> **Instructions to follow**:
Transcribe every line of the records verbatim.

Top of Data excerpts

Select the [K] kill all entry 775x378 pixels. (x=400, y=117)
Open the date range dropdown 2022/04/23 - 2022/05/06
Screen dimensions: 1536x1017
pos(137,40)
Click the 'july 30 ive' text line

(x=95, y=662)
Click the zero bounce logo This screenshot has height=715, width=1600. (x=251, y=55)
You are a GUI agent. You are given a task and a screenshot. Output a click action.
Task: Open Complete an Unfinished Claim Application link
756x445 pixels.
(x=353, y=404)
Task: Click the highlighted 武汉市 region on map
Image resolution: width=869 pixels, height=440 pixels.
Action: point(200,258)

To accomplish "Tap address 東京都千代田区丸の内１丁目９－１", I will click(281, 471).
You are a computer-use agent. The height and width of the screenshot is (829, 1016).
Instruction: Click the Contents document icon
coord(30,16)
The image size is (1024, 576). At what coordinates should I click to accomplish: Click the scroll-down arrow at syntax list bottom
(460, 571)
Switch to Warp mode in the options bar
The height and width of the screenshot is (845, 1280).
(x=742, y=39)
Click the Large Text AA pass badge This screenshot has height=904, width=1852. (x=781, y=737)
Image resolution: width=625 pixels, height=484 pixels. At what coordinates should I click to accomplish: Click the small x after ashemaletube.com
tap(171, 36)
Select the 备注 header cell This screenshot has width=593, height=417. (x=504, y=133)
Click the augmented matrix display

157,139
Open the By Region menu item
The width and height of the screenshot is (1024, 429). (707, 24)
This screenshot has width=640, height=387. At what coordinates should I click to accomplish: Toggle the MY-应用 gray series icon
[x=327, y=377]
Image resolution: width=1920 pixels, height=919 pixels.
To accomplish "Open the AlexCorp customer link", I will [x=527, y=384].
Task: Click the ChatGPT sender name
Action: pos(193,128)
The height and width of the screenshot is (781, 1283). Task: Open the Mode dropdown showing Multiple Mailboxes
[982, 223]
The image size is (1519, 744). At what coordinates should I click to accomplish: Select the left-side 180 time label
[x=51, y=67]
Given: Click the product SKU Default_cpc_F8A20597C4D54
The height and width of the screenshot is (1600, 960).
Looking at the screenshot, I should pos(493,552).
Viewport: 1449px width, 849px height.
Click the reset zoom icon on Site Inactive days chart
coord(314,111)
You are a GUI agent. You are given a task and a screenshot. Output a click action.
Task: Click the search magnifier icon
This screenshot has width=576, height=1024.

Bottom of Data excerpts

> **Output below**:
Select the [K] kill all entry 775x378 pixels. (x=400, y=117)
Open the date range dropdown 2022/04/23 - 2022/05/06
Screen dimensions: 1536x1017
pos(137,40)
Click the 'july 30 ive' text line

(x=95, y=662)
Click the zero bounce logo This screenshot has height=715, width=1600. (x=251, y=55)
You are a GUI agent. You are given a task and a screenshot. Output a click action.
Task: Open Complete an Unfinished Claim Application link
756x445 pixels.
(x=353, y=404)
Task: Click the highlighted 武汉市 region on map
Image resolution: width=869 pixels, height=440 pixels.
Action: point(200,258)

To accomplish "Tap address 東京都千代田区丸の内１丁目９－１", I will click(281, 471).
You are a computer-use agent. The height and width of the screenshot is (829, 1016).
Instruction: Click the Contents document icon
coord(30,16)
The image size is (1024, 576). At what coordinates should I click to accomplish: Click the scroll-down arrow at syntax list bottom
(460, 571)
Switch to Warp mode in the options bar
The height and width of the screenshot is (845, 1280).
(x=742, y=39)
Click the Large Text AA pass badge This screenshot has height=904, width=1852. (x=781, y=737)
Image resolution: width=625 pixels, height=484 pixels. At what coordinates should I click to accomplish: Click the small x after ashemaletube.com
tap(171, 36)
Select the 备注 header cell This screenshot has width=593, height=417. (x=504, y=133)
Click the augmented matrix display

157,139
Open the By Region menu item
The width and height of the screenshot is (1024, 429). (707, 24)
This screenshot has width=640, height=387. At what coordinates should I click to accomplish: Toggle the MY-应用 gray series icon
[x=327, y=377]
Image resolution: width=1920 pixels, height=919 pixels.
To accomplish "Open the AlexCorp customer link", I will [x=527, y=384].
Task: Click the ChatGPT sender name
Action: pos(193,128)
The height and width of the screenshot is (781, 1283). Task: Open the Mode dropdown showing Multiple Mailboxes
[982, 223]
The image size is (1519, 744). At what coordinates should I click to accomplish: Select the left-side 180 time label
[x=51, y=67]
Given: Click the product SKU Default_cpc_F8A20597C4D54
The height and width of the screenshot is (1600, 960).
Looking at the screenshot, I should pos(493,552).
Viewport: 1449px width, 849px height.
Click the reset zoom icon on Site Inactive days chart
coord(314,111)
You are a GUI agent. You are given a task and a screenshot. Output a click action.
Task: Click the search magnifier icon
This screenshot has width=576, height=1024.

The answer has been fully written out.